Five-year survival improved by 30%-50% across all subgroups of patients during this interval, with one discouraging exception: It remained steady and much lower in infants aged less than 1 year, said Dr. Stephen P. Hunger of the University of Colorado Cancer Center and his associates in the Children’s Oncology Group (COG).

The investigators assessed outcomes in 21,626 children and adolescents participating in 36 ALL clinical trials in 1990-2005, which they described as "the largest childhood ALL cohort ever reported." The COG includes more than 200 member institutions in the United States, Canada, and other countries, which together have enrolled 56% of all cases of pediatric ALL that occurred in the United States between 1990 and 2005 in clinical trials.

"Thus, our results are representative of survival following contemporary therapy in the U.S." and differ somewhat from those of other large groups such as the National Cancer Institute’s SEER program, they said.

☆ ☆ ☆

INSTRUCTIONS.
1. Which organizations does the passage on childhood ALL survival name in full? List each one.
2. Extend the passage on childhood ALL survival, starting after its final sentence.

Saved data entries:

☆ ☆ ☆

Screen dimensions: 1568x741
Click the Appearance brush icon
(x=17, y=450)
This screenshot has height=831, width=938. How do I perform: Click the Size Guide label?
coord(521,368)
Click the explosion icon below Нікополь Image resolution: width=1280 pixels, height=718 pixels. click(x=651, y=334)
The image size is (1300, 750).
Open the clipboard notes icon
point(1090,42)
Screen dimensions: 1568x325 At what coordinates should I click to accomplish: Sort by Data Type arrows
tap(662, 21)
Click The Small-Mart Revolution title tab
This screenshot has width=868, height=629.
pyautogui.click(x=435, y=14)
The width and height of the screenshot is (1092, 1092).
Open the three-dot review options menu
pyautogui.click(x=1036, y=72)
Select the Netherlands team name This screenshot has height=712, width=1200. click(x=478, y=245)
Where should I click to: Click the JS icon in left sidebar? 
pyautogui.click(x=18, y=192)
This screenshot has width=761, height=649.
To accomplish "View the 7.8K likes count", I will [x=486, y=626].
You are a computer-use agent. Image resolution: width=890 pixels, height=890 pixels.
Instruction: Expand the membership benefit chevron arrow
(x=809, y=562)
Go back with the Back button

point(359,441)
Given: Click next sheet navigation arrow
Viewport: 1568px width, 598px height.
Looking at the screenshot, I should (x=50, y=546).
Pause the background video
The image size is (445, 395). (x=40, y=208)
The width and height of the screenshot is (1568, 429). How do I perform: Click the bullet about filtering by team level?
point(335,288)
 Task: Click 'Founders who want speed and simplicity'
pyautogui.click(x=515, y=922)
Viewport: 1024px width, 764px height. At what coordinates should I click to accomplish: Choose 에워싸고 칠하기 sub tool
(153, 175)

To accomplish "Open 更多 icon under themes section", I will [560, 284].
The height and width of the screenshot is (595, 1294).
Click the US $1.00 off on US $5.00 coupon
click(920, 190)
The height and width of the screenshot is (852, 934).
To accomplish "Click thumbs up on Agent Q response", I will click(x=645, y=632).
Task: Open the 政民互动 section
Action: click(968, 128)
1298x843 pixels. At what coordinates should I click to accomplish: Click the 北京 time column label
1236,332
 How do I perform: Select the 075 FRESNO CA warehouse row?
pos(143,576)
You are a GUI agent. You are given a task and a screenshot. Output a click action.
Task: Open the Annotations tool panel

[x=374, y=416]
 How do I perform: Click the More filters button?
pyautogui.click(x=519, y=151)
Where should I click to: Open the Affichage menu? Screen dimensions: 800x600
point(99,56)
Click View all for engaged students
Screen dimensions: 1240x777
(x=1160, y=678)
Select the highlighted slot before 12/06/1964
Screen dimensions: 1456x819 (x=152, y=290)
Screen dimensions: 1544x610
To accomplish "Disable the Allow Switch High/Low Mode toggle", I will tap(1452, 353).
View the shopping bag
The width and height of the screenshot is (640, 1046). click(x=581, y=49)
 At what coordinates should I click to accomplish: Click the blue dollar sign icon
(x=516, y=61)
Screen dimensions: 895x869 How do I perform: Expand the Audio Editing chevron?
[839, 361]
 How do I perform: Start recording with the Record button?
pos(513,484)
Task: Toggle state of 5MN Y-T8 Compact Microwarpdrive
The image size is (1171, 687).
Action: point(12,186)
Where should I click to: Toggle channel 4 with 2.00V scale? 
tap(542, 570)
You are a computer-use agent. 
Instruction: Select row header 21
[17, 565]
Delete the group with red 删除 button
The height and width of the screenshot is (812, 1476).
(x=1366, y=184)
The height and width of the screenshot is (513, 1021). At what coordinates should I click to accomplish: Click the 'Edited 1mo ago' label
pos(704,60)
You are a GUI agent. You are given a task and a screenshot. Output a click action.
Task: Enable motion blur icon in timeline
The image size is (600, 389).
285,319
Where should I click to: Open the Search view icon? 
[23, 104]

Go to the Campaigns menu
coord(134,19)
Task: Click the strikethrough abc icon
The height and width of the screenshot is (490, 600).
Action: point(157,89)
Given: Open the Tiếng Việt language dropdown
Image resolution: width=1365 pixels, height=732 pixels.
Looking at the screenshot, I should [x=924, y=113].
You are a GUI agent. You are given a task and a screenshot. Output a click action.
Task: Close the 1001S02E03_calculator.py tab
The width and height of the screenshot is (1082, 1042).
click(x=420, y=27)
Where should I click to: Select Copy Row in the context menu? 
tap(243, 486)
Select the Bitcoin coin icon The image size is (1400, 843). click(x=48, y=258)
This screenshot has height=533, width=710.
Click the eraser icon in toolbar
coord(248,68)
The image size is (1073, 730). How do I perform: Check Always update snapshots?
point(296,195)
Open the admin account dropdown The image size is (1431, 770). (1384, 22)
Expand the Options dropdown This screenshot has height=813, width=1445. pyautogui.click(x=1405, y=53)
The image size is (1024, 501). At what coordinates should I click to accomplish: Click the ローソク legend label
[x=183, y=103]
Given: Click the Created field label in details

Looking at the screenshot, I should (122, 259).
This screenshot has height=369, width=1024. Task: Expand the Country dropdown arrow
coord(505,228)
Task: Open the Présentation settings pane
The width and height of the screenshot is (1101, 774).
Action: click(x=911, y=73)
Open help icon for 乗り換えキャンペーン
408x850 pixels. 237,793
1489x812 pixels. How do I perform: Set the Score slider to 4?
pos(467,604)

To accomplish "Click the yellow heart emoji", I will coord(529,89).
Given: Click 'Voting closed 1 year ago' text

☆ ☆ ☆

RESULTS FOR THE EXERCISE.
1.
University of Colorado Cancer Center
Children's Oncology Group (COG)
National Cancer Institute

2.
Dr. Hunger and his colleagues divided this cohort into three similar-sized groups in three eras: 7,304 patients treated in 1990-1994; 7,169 treated in 1995-1999; and 7,153 treated in 2000-2005. The median follow-up was 9.13 years, 8.02 years, and 5.35 years, respectively.

Most (92%) of these study subjects were treated in the United States, with 6% treated in Canada and 2% treated elsewhere.

Overall 5-year survival increased from 83.7% in the first era to 87.7% in the second and to 90.4% in the third. "We believe that the major reason for improved survival was decreased risk of relapse," they said (J. Clin. Oncol. 2012 March 12 [doi:10.1200/JCO.20911.37.8018]).

This is because the rate of deaths from relapse decreased markedly during this interval, from 43% in 1990-1994 to 27% in 2000-2005.

Among infants, the 5-year risk of death changed little, at 52.1% in 1990-1994 and 50.3% in 2000-2005. During the study period, "the COG pursued several strategies to attempt to increase survival for infants with ALL. Chemotherapy treatment was intensified significantly" in two clinical trials, while stem-cell transplantation was explored in others.

Stem-cell therapy was not found to be beneficial in infants in these studies, and chemotherapy intensification raised the rate of treatment-related death to the same degree that it lowered the rate of death from disease progression, with no net improvement in survival.

"Infant ALL is a unique high-risk subset that requires new therapeutic strategies," the researchers said.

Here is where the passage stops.